I did look, with interest, at the Sunday paper’s ads and coupons a couple of weeks ago. There were recipes and suggestions and coupons for pizzas, and wing sauce, and pizza bites, and loaded potato skins, and chips, and so on. Interestingly, there were also coupons for Prevacid and Benefiber and Gas-X and Ex-Lax and Perdiem. In other words, “buy these foods and eat them and eat a lot of them, while you’re watching the Big Game,” and “we know that you’re going to need to buy these things a day or so after the Big Game, because you’ll have really messed up your digestive systems on Game Day.”
It seems somewhat honest, doesn’t it.
Last Sunday, there were coupons for special Game Day treats for your pets. I don’t really know what that means.
When we were first married, David was in the Air Force, and we were living several time zones away from Super Bowl game cities. And, back then, those Super Bowl games started at regular game times (well, what were regular game times back then, which was early afternoon). So, the games would be happening mid-morning Sunday, when we were in worship service. There was an Air Force colonel who had spent a lot of time on the flight lines, without ear protection, in the days when no one realized that could cause hearing loss. He wore hearing aids, which, back in the early 70’s, were somewhat larger than they are now. In the fall, there would be a lot of interest in this kind colonel, among the school-aged boys. Sometimes, one (or more) of them would find an opportunity to sit near him, or on the pew right beside him, during Sunday morning worship service. They had seen the things in his ears, and supposed that he might be using earphones connected to a radio, to listen to the Big Game (or to earlier, not quite as big, games). He was kind and gentle and really amused by this, and would never give anything away, pretending not to understand why he was so popular during football season.

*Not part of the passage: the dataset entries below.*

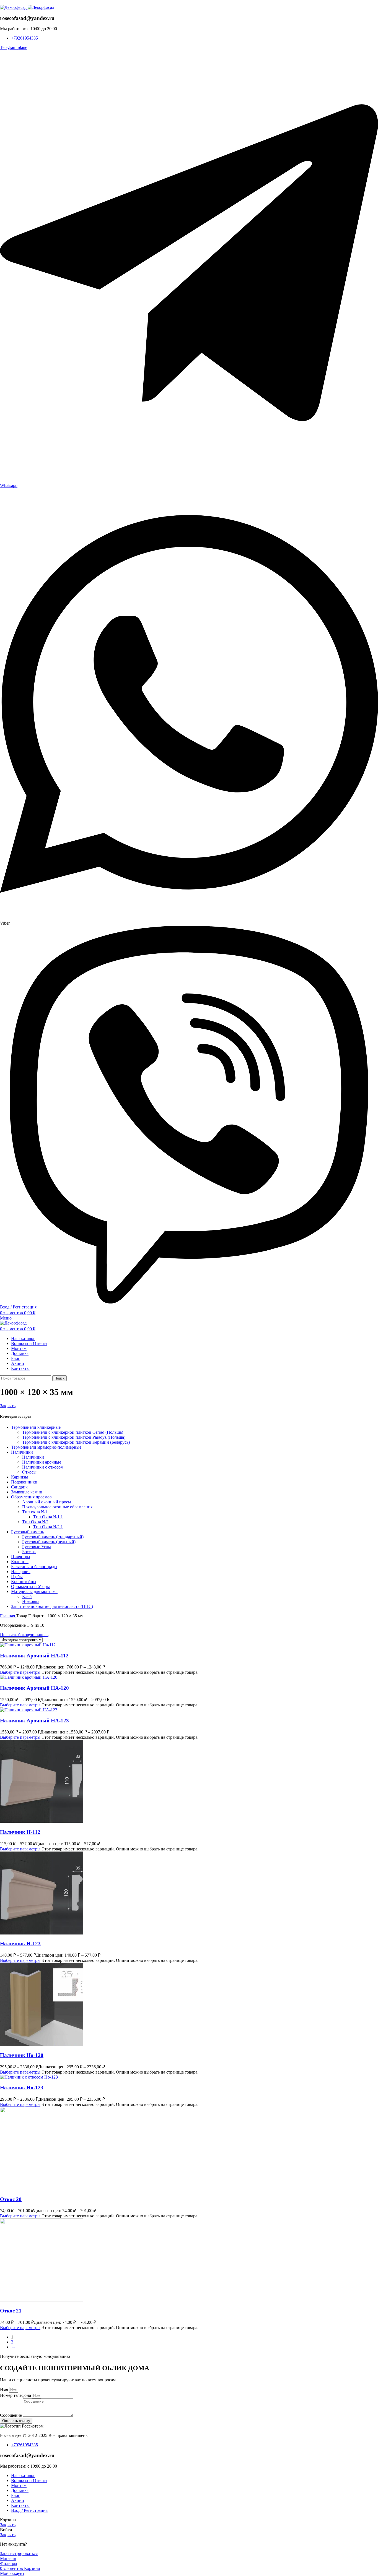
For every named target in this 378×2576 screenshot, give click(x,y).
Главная (8, 1615)
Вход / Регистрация (29, 2510)
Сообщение (11, 2415)
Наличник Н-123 (20, 1943)
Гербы (17, 1576)
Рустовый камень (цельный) (49, 1541)
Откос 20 (11, 2199)
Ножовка (30, 1601)
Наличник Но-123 (21, 2087)
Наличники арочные (41, 1462)
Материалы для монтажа (34, 1591)
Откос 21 (11, 2311)
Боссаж (29, 1551)
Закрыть (7, 1405)
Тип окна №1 (34, 1511)
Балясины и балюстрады (34, 1566)
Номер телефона (16, 2395)
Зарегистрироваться (19, 2553)
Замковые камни (26, 1492)
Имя (4, 2389)
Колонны (20, 1561)
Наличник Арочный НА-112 (34, 1656)
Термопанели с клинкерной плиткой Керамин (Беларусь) (76, 1442)
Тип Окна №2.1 (48, 1526)
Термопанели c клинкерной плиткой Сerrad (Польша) (72, 1432)
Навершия (20, 1571)
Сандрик (19, 1487)
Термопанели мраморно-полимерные (46, 1447)
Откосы (29, 1472)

I have fought the good fight, I have finished the race, I have kept the faith.
2 Timothy 4:7 (New Revised Standard Version)
There are several biblical references to athletes and races. Some of them mention the training and the preparing and the winning. I like this one that talks about the satisfaction of competing in and completing a race. Some of our races are literal. Some are symbolic. I’ve stood at the end of a Marathon. No one I saw was unhappy that they weren’t first. They all seemed really gratified to cross that finish line. That’s how we should feel about all our challenges. We did our best. We finished. And maybe there were cookies.